Legalization would create a regulated, state-controlled market for recreational marijuana, which in Nevada is currently controlled by criminals. As during Prohibition, when profits from distribution of illegal liquor fueled criminal syndicates, the War on Drugs has helped feed crime and violence. It also has been a factor in overpopulation of prisons and a tragic disproportion of minorities being incarcerated. Although legalization hasn’t eliminated the black market in states where legal pot has been adopted, it has created hundreds of new businesses and millions in economic impact, proving there’s a strong demand for legal marijuana. Nevada would experience similar economic gains.
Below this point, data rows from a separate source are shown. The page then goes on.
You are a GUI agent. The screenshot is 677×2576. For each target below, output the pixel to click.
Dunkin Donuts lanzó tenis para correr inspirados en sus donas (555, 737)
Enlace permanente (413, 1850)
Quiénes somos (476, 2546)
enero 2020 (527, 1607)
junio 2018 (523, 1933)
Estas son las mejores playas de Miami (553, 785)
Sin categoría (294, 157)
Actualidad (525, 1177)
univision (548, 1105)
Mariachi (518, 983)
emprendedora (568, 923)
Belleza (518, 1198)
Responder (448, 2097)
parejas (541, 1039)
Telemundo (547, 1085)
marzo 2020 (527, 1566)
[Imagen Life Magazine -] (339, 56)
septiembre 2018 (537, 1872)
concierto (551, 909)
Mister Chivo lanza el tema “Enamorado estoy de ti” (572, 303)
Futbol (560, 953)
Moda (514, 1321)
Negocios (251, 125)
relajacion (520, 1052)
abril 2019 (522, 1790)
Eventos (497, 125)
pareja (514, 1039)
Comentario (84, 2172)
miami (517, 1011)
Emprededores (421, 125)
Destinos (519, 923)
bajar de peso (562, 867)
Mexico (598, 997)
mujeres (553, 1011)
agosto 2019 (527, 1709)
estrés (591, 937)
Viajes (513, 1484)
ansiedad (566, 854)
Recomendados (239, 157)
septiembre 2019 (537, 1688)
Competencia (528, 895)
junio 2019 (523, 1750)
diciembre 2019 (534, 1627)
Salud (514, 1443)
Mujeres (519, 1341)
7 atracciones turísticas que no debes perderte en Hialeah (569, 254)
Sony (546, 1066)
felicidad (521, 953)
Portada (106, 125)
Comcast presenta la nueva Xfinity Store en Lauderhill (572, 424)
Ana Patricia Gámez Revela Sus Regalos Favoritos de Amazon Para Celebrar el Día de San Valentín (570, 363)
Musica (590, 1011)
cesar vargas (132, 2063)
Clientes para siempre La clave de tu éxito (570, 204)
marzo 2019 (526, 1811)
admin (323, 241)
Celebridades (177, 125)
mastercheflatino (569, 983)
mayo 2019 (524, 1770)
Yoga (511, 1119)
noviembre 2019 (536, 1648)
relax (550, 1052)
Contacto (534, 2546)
Nevada is capable of establishing a strong body of policies and regulatory structure to effectively oversee the industry. The state’s legacy includes leadership in gaming regulation, and we’re in position to learn from other states that have adopted legalization.

The benefits of a well-regulated marijuana industry outweigh potential concerns such as increased public-safety risk and greater availability to children. There’s no conclusive evidence that legalization leads to greater use among children. As for public-safety risks, marijuana generally is not associated with violent crime. Impaired driving is a concern, but it can and should continue to be enforced aggressively not only for marijuana, but any substance.

The state can craft policy to address health and safety concerns. For instance, Colorado has approved legislation to bar the sale of edible marijuana products shaped like animals, people or fruit, which children can easily mistake for candy.

Businesses are free to draft policies regarding marijuana use by employees or by visitors on their premises. This is no different from policies for alcohol. Nevada casinos will bar use of marijuana, for example, because the casinos are subject to federal and state oversight, and the federal government continues to classify marijuana as an illegal drug.

Editor’s note: Brian Greenspun, the CEO, publisher and editor of the Sun, has an ownership interest in Essence Cannabis Dispensary.